--- WHAT YOU SHOULD DO ---
The answer must be an exact copy of the lines from the one with "Task: Choose Shortest" through the final line below, with no pictures and nothing else.

--- Stored records ---
※

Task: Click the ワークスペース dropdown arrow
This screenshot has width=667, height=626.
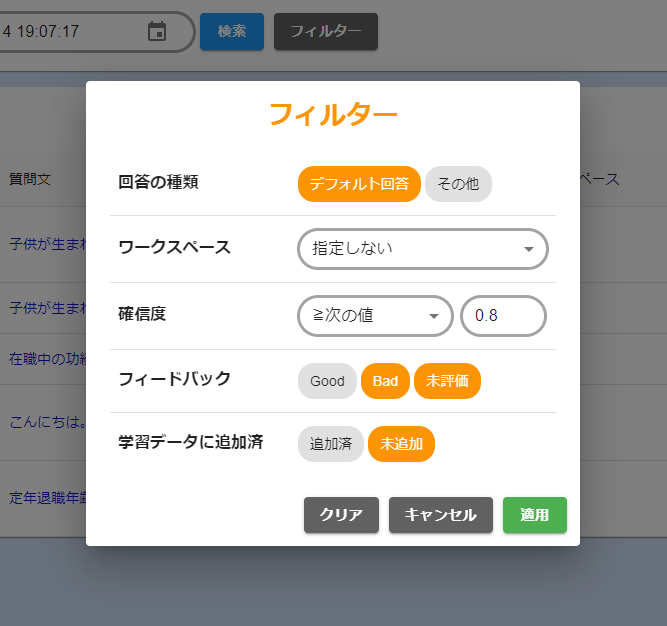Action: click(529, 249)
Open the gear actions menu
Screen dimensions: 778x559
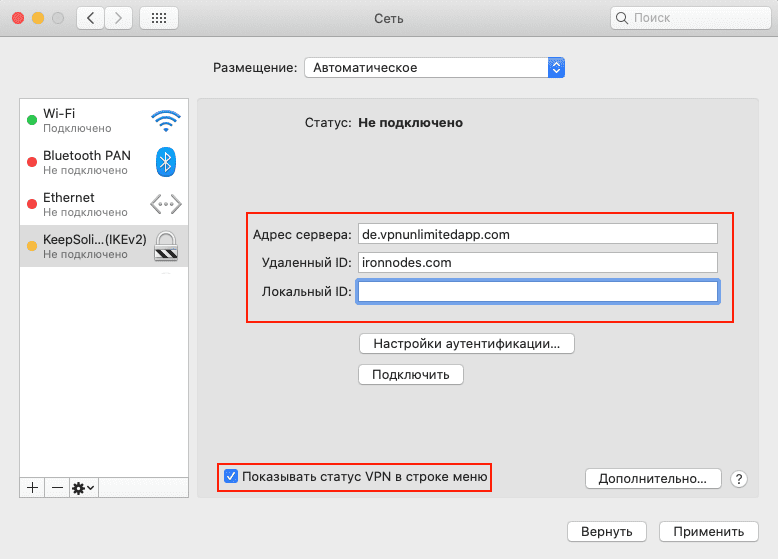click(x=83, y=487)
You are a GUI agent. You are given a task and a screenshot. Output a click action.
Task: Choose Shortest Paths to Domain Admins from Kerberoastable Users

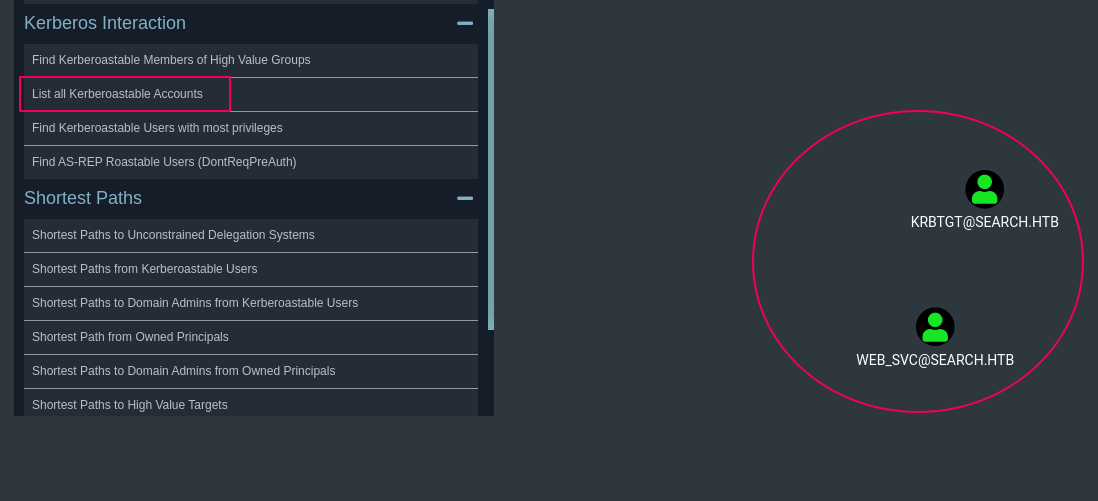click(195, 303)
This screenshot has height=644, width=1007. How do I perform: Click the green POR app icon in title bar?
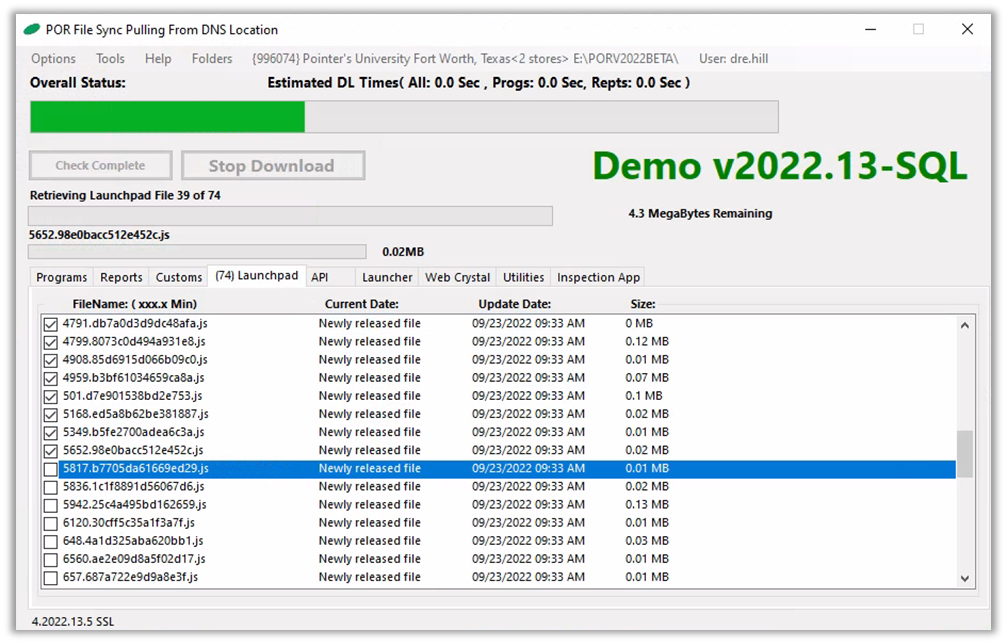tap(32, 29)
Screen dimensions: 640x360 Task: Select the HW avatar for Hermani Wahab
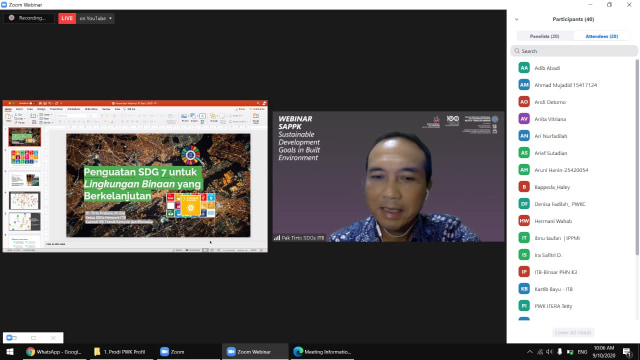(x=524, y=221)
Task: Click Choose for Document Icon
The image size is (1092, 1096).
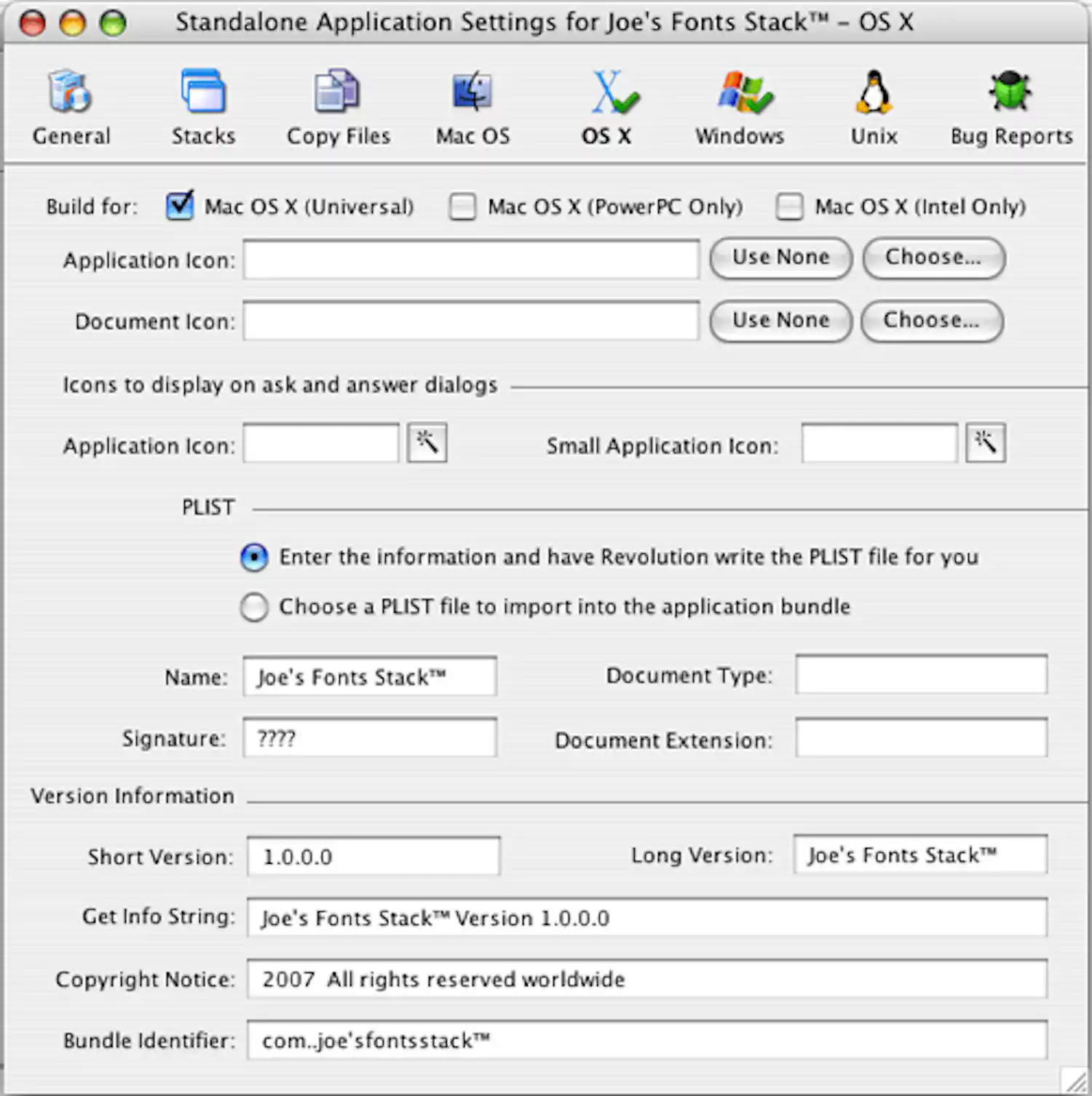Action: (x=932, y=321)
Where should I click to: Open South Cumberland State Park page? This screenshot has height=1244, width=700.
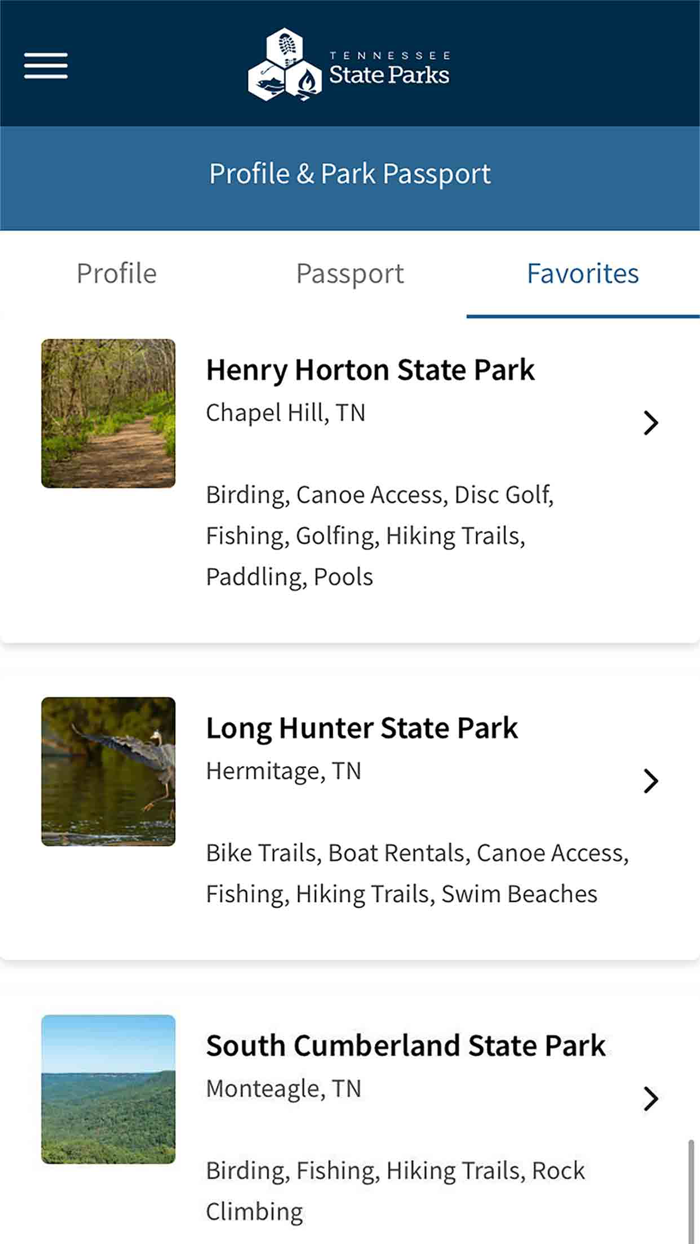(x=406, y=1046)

※

--- RESULT BELOW ---
Task: Choose Shortest Paths to Domain Admins from Kerberoastable Users

click(195, 303)
This screenshot has height=644, width=1007. How do I perform: Click the green POR app icon in title bar?
tap(32, 29)
Screen dimensions: 640x360 Task: Select the HW avatar for Hermani Wahab
(x=524, y=221)
Task: Click Choose for Document Icon
The image size is (1092, 1096).
Action: (x=932, y=321)
Where should I click to: Open South Cumberland State Park page? This screenshot has height=1244, width=700.
(x=406, y=1046)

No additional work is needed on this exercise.